Secara naluriah, anak-anak senantiasa membanggakan ayah-ayah mereka. Kitapun pernah menjadi anak-anak bukan? Masih ingat ketika kita menceritakan kepada teman-teman kita tentang kehebatan ayah kita? Atau masih ingat ketika seorang teman merendahkan martabat ayah kita dan kita marah besar! Bahkan pernah pula ada seorang teman yang sengaja mengadu kita untuk berantam dengan teman lain hanya dengan mengatakan “ hey si anu tadi menjelek-jelekkan ayah mu”. Langsung saja kita naik pitam dan menyerang teman kita. Memang demikianlah kodratnya, anak senantiasa membanggakan orang tuanya.
Isteri juga demikian, mereka sangat bangga mempunyai suami yang berprestasi dan sukses. Mereka kadang dengan sengaja atau tidak membanggakan suaminya kepada teman-teman mereka di sekolah anak, dipengajian ataupun di kumpulan mereka. Mereka merasa sangat tersanjung ketika sang suami menjemput dengan kendaraan yang bagus dan pakaian keren. Isteri merasa sangat beruntung mempunyai suami seperti itu. Mereka juga membanggakan hasil perjuangan suami dengan menghias diri dan rumah mereka. Menyekolahkan anak-anak di sekolah yang terbaik bukan di sekolah yang seadanya. Tak jarang pula isteri berpura-pura tentang keadaan suami yang mungkin pada saat itu dalam kondisi terpuruk tapi isteri selalu mengatakan suaminya baik-baik saja!
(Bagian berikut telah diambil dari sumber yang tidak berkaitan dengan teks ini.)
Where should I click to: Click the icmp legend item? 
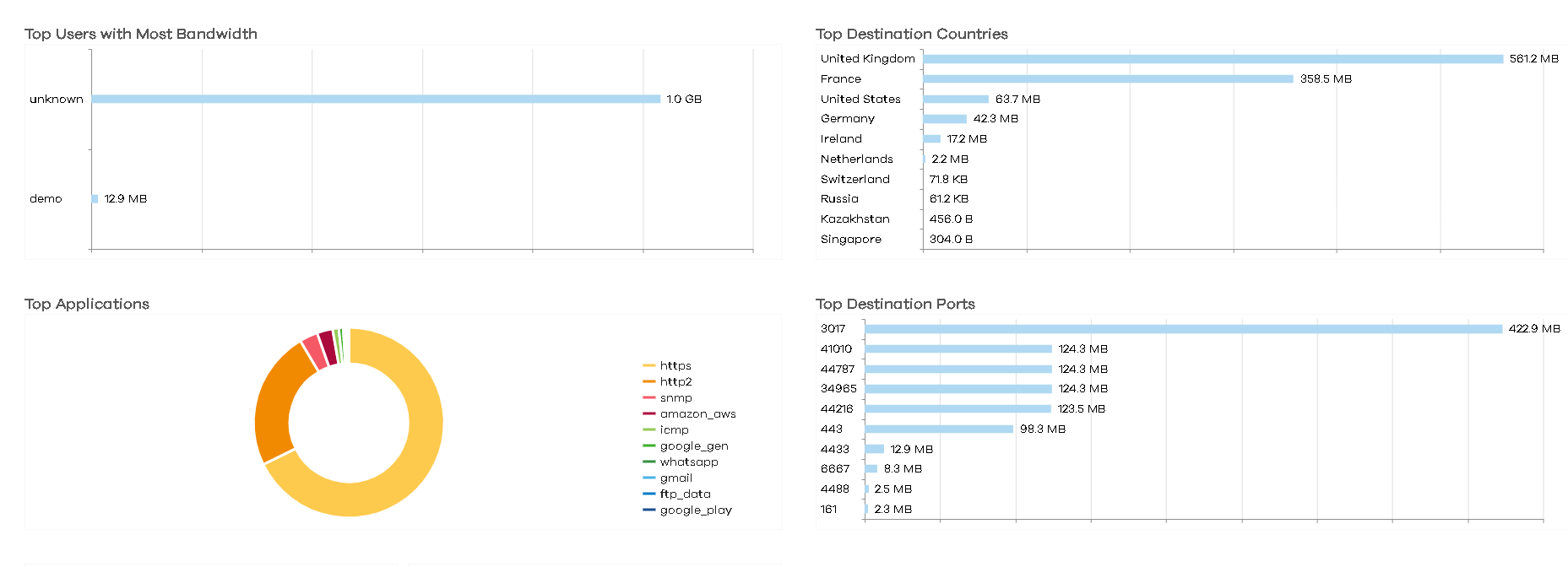pyautogui.click(x=674, y=429)
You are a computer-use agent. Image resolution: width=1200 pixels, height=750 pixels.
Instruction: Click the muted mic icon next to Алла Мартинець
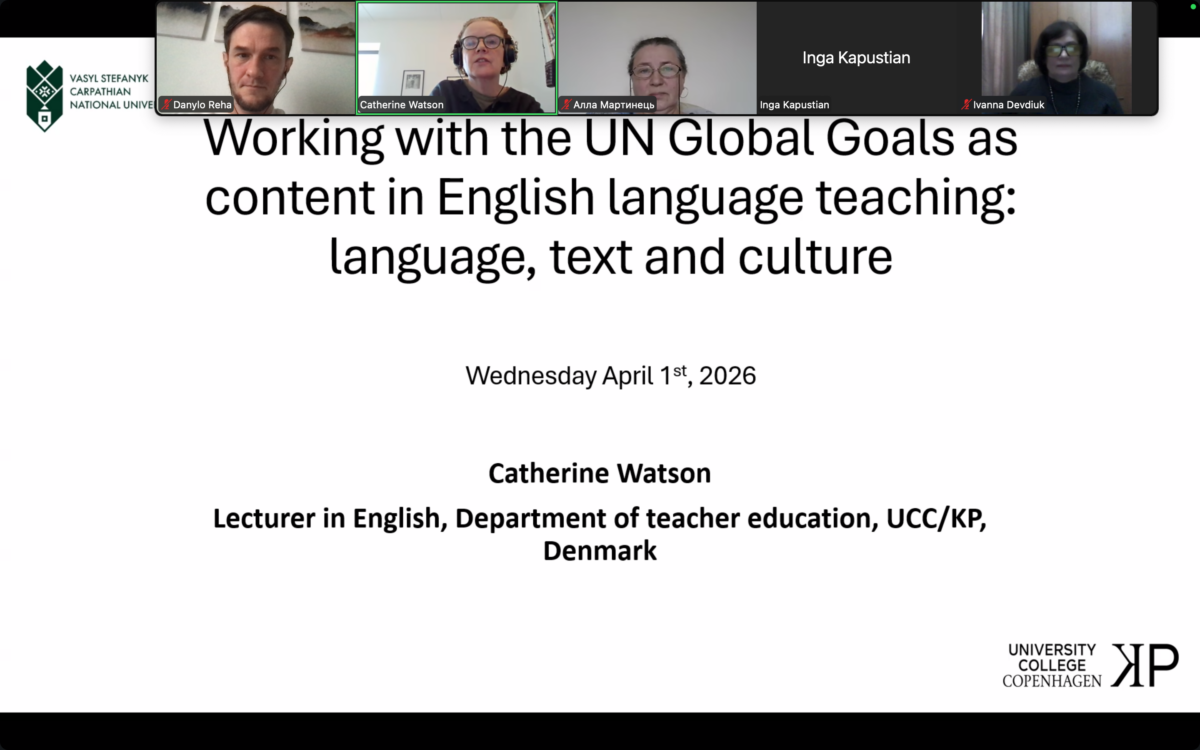566,105
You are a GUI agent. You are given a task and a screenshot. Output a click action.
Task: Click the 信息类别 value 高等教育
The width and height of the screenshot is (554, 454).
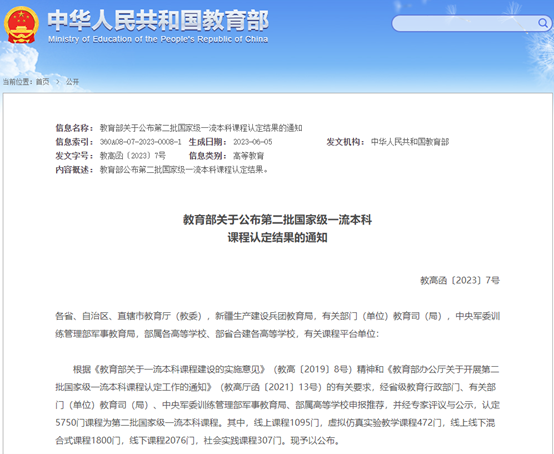coord(248,156)
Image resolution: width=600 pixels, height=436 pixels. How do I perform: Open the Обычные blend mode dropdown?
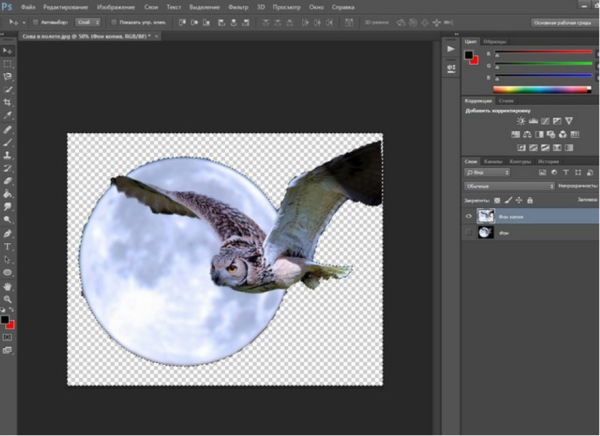pyautogui.click(x=509, y=186)
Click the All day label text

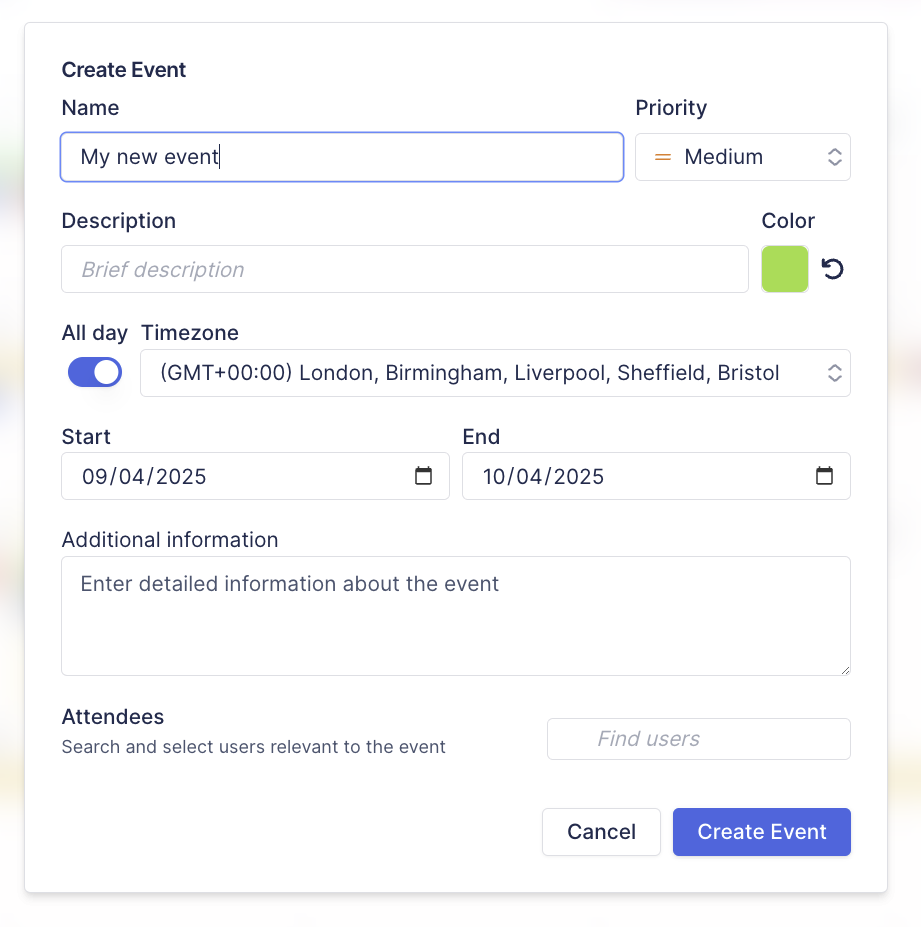(95, 333)
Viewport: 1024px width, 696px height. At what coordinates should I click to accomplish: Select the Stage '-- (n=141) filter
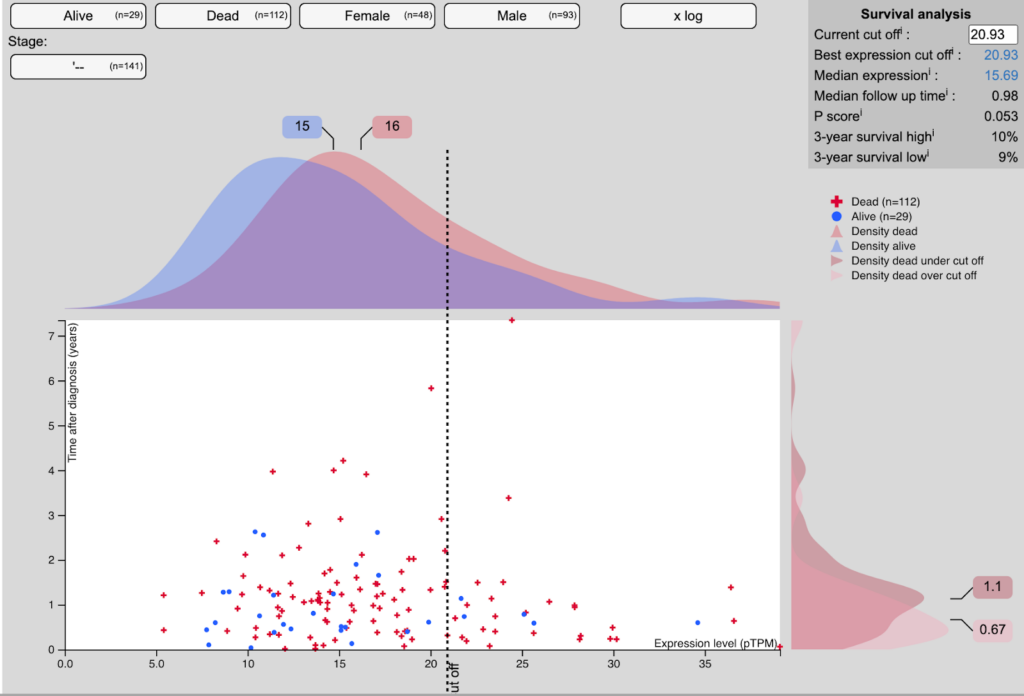[x=78, y=66]
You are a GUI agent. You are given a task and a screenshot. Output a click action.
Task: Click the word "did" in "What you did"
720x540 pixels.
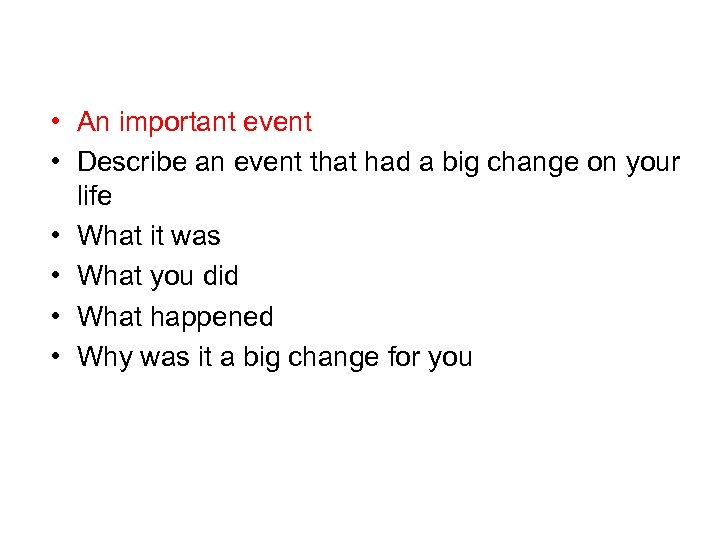tap(221, 276)
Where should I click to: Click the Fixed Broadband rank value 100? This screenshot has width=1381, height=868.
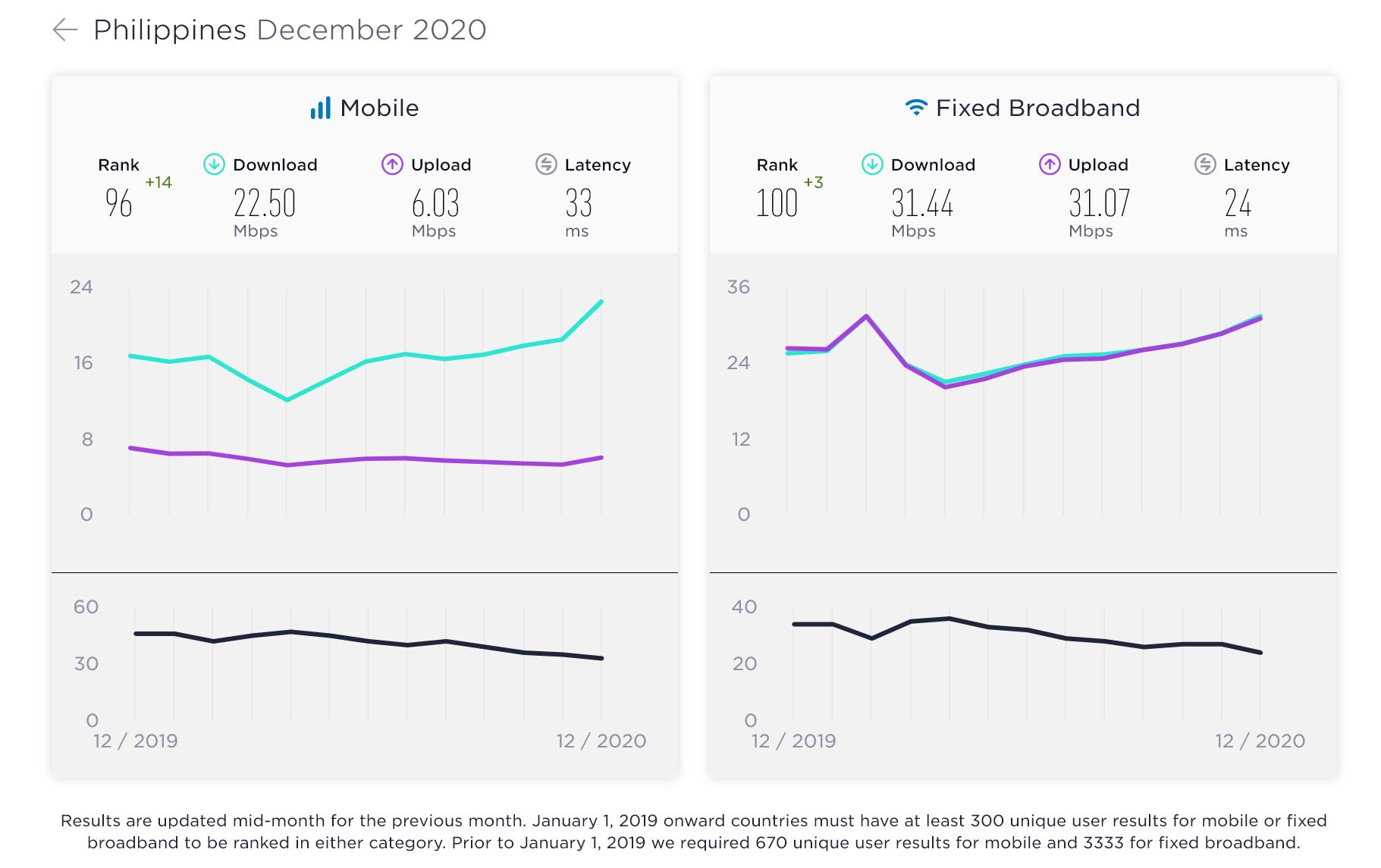(777, 203)
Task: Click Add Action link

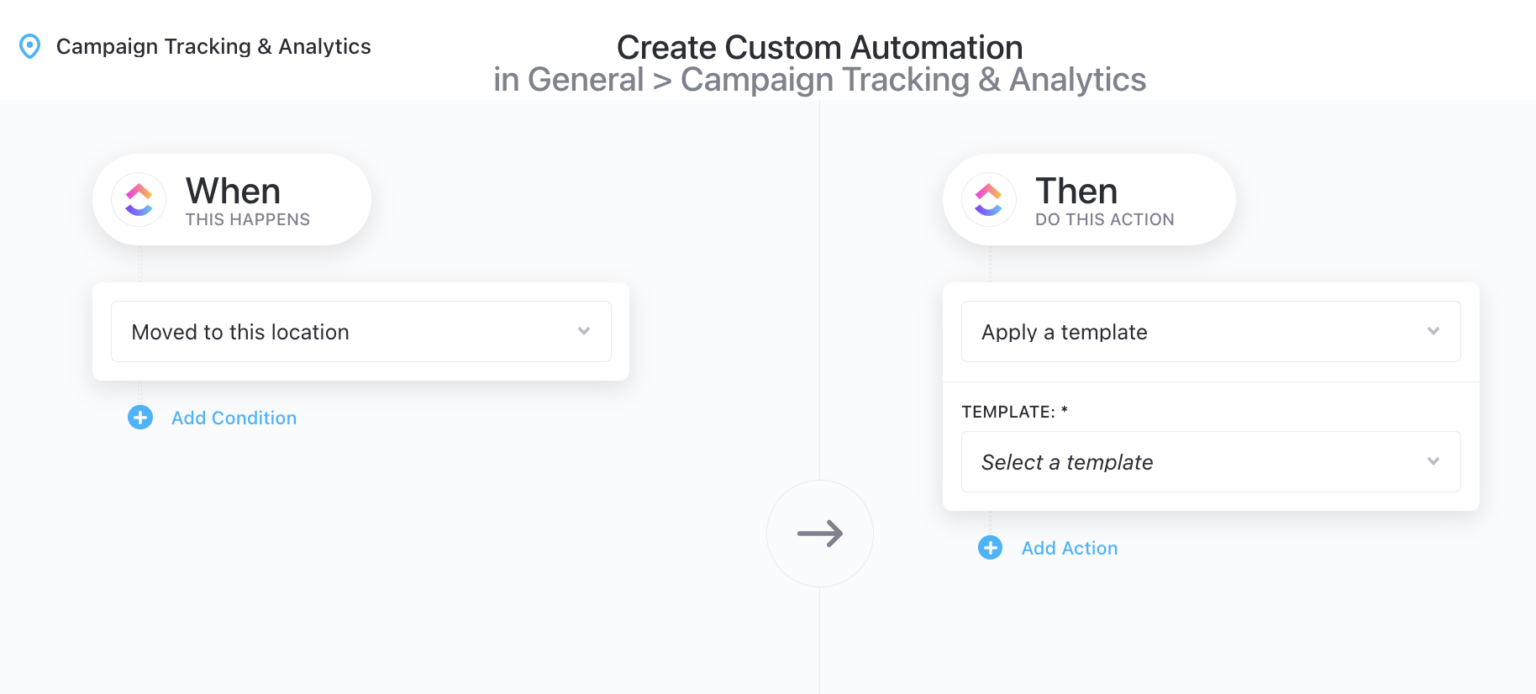Action: [x=1069, y=548]
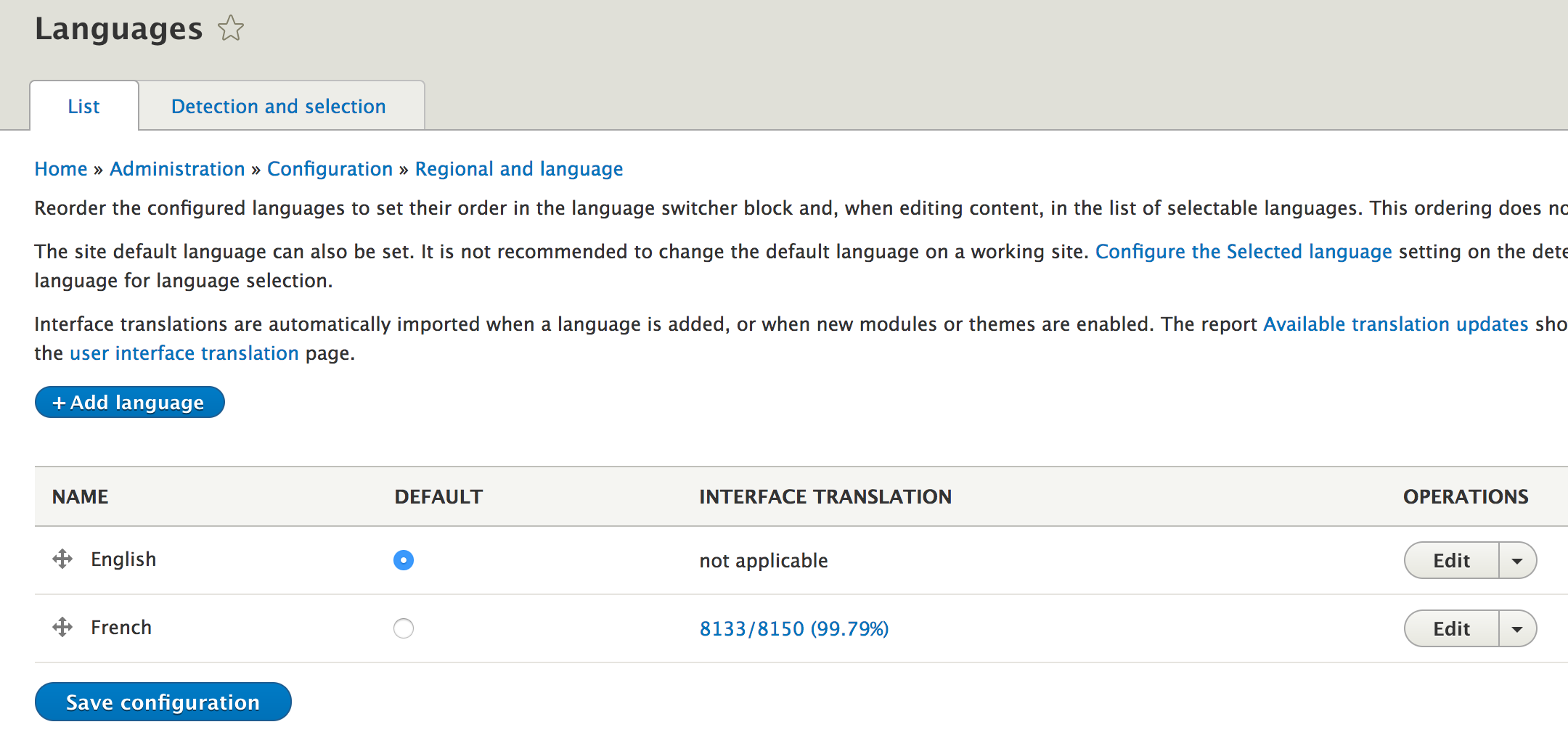The image size is (1568, 743).
Task: Select English as the default language
Action: [x=404, y=560]
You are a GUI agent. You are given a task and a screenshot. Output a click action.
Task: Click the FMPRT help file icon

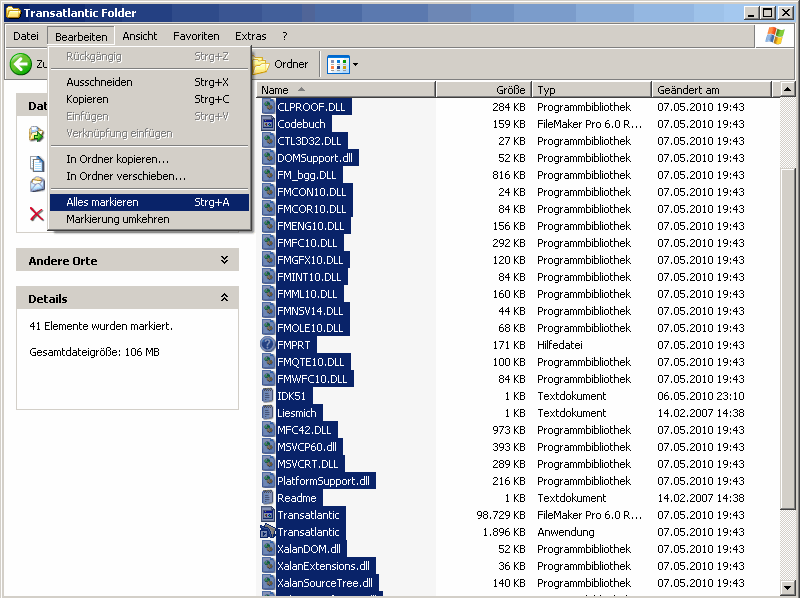(x=268, y=345)
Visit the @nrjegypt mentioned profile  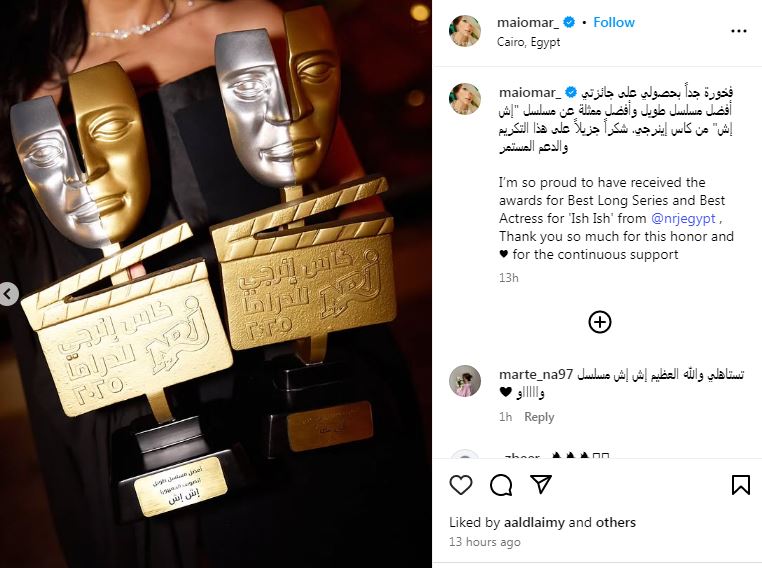pos(683,219)
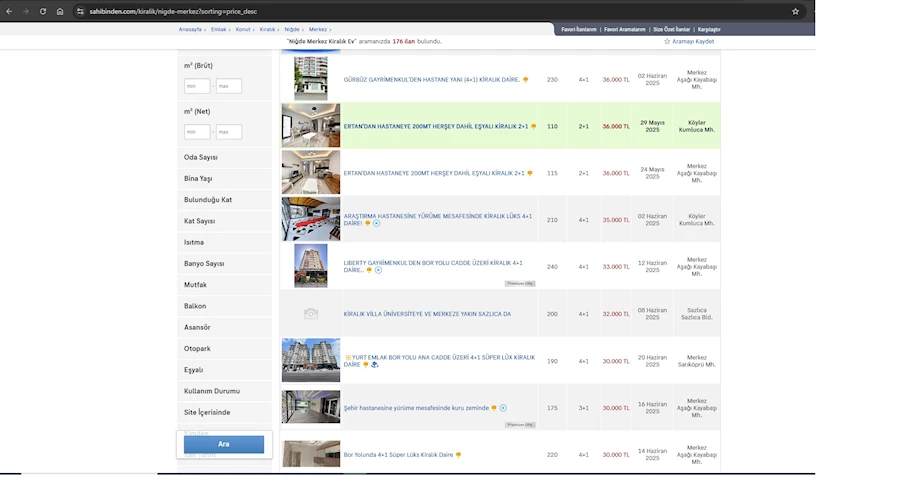Click the video play icon on the Araştırma Hastanesine listing

(x=377, y=224)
Sebaliknya anak-anak akan merasa malu dan tertekan ketika dia melihat ayahnya seharian tinggal di rumah dan tidak mempunyai kegiatan. Anak gelisah karena dia tahu ayahnya tidak mempunyai pekerjaan dan tentunya tidak akan punya penghasilan untuk membayar uang sekolah apa lagi untuk memberinya jajanan. Anak merasa malu ketika ayah temannya sibuk setiap hari dan pulang membawa hasil sementara ayahnya tinggal di rumah memakai celana pendek kumal. Isteri apa lagi, semakin suami tidak mempunyai pekerjaan isteri semakin panik dan stress. Berbeda dengan laki-laki, perempuan susah untuk mengendalikan emosi karena kecemasan dan ketakutan akan beban hidup sehingga tindakan dan kata-katanya mulai tidak terkontrol sehingga terlihat sangat mengesalkan dan kata-katanya sangat menyakitkan.
Jadi sebagai suami maka tugasnya adalah mencari nafkah! Jika ingin mendapatkan tempat yang terhormat dimata anak-anak dan isterinya. Tidak hanya dimata anak dan isteri tapi yang lebih utama lagi adalah di mata Allah SWT. Allah sangat memuliakan laki-laki yang pergi mencari nafkah untuk keluarganya. Saking Allah menghargai para pencari nafkah Allah menghadiahinya pahala Sahid jika dia meninggal dunia di dalam mencari nahkah untuk keluarganya. Luasr biasa!
Jadi sebagai suami maka tugasnya adalah melakukan segala usaha dengan mengeluarkan segala kemampuan untuk mendapatkan nafkah bagi keluarganya.